Top map shaded to show the original Minnie's Land footprint (dark green)
and the addition parcels Victor Audubon added to Minnie's Land (light green) in 1843. Bottom map is the unshaded original.
This map accompanied the 1843 sale of land from Samuel Watkins, heir of the Watkins farm to Matthew Morgan who paid $16,731.82 for the land, plus the house standing on the eastern side, which had been built by Watkins grandfather, John Watkins in approximatley 1767.
1691
The slanting lines represent the boundaries established when the Dutch settlers in Harlem drew lots for the land on Jochem Pieter's Hills, as they called lower Washington Heights. Allotment number fourteen, which included the future Audubon Park, fell to Jan Dyckeman and Jan Nagel along with allotments eleven through thirteen, all four allotments eventually coming into Dyckeman hands when he married Nagel’s widow. Jan Dyckeman died in 1715, leaving the property to his son Gerrit. Gerrit’s son Jan (who anglicized his name by dropping the “c” from his surname and spelling his first name “John”) inherited this farmland and sold this portion in three separate parcels in 1767.
1767
Three veterans of His Majesties Regiments, John Maunsell (south), John Watkins (middle), and Richard Morris (north) bought adjacent pieces of the Dyckman property, with the Watkins farm in the middle, including land that would become Minnie's Land and Audubon Park. Besides being acquainted from their military service, Watkins and Maunsell were related by marriage. Their wives, Lydia Watkins and Elizabeth Maunsell were sisters, two of the six daughters of Richard and Mercy Stillwell. Before the American Revolution, Watkins mortgaged his land to Maunsell, then died, in 1786 leaving it unpaid. Maunsell foreclosed, but delayed action until the early 1790s, at which time Lydia's son Samuel Watkins bought the land at auction and then promptly sold it to his uncle, who allowed Lydia to remain on the property. After Maunsell'sdeath, his wife and Lydia lived together in the Watkins home near the Kingsbridge Road between 156th and 157th Streets.
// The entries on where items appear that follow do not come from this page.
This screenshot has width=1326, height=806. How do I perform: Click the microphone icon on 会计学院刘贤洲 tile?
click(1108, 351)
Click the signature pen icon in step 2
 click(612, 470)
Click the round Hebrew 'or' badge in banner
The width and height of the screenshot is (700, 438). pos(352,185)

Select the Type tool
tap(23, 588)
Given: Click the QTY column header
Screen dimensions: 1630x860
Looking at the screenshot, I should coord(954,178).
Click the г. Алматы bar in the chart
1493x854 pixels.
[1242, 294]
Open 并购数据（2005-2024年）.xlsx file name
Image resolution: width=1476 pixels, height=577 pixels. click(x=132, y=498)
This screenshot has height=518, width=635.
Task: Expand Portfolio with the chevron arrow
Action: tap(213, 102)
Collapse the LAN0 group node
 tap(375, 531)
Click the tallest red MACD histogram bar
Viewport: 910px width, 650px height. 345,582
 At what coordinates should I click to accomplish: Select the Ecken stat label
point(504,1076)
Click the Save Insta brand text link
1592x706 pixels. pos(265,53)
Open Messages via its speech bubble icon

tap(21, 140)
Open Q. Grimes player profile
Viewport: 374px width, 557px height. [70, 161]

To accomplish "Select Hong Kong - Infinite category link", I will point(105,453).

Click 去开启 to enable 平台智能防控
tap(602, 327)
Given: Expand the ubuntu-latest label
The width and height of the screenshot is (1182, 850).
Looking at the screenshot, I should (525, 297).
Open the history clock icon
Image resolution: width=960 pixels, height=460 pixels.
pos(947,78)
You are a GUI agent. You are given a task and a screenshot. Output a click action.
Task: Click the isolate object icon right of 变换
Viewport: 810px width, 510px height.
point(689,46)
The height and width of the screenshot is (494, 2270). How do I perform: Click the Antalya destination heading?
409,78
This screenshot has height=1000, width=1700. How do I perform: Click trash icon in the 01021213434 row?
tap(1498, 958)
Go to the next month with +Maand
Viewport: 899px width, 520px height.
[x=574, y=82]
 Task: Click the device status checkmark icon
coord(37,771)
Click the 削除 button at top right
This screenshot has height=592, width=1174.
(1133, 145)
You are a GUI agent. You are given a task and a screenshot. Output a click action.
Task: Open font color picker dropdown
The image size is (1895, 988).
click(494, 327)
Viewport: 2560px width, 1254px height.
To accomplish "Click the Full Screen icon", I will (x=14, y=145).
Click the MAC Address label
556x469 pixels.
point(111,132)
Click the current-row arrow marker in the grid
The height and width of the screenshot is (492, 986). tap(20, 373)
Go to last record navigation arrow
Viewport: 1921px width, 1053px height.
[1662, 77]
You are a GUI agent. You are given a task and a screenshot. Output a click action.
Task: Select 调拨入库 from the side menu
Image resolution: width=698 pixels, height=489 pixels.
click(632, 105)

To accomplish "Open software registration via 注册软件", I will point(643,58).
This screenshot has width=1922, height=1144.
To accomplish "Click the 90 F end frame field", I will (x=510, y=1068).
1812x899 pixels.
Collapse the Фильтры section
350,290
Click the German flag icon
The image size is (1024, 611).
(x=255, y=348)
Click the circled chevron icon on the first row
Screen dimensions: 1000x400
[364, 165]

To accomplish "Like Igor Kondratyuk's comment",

Lydia died in 1811 and Elizabeth, died (childless) in 1816, leaving all of her property to Lydia's surviving children, Samuel, Elizabeth Dunkin, and Lydia Beekman, who divided the property into three sections. Elizabeth Dunkin's share (the middle section) was the future Minnie's Land and Audubon Park.
1835
In 1835, Elizabeth Dunkin sold most of her property to James and Eliza Conner, who then formed a speculative partnership with Richard and Mary Carman (who had already bought part of the southern portion of the Maunsell property that included the future Trinity Cemetery.) The partnership failed when the New York Board of Aldermen decided not to purchase eighty-six acres for a "rural cemetery" and The New York Bowery Life Insurance Company bought the heavily mortgaged acreage at a foreclosure auction.
1841
On October 1, 1841, The New York Bowery Life Insurance Company sold fourteen acres to "Lucy Audabon (sic) wife of John James Audabon" (the dark green triangle on the top map) and twenty-nine acres to Richard F. Carman bordering it on the south. In July 1843, Victor Aububon purchased three parcels (light green on the map above) that "squared off" the triangle his mother had bought eighteen months previously.
1851
Lucy Audubon sold the eastern rectangle of Minnie's Land (betwen 10th and 11th Avenues) to Dennis Harris, who was accumulating property east and north of Minnie's Land. Over the next seventeen years, the Audubon family would sell all of their remaining property. George Blake Grinnell, who moved to Audubon Park in 1857 would purchase approximately two-thirds of the land between 155th and 158th Streets west of 11th Avenue (Broadway).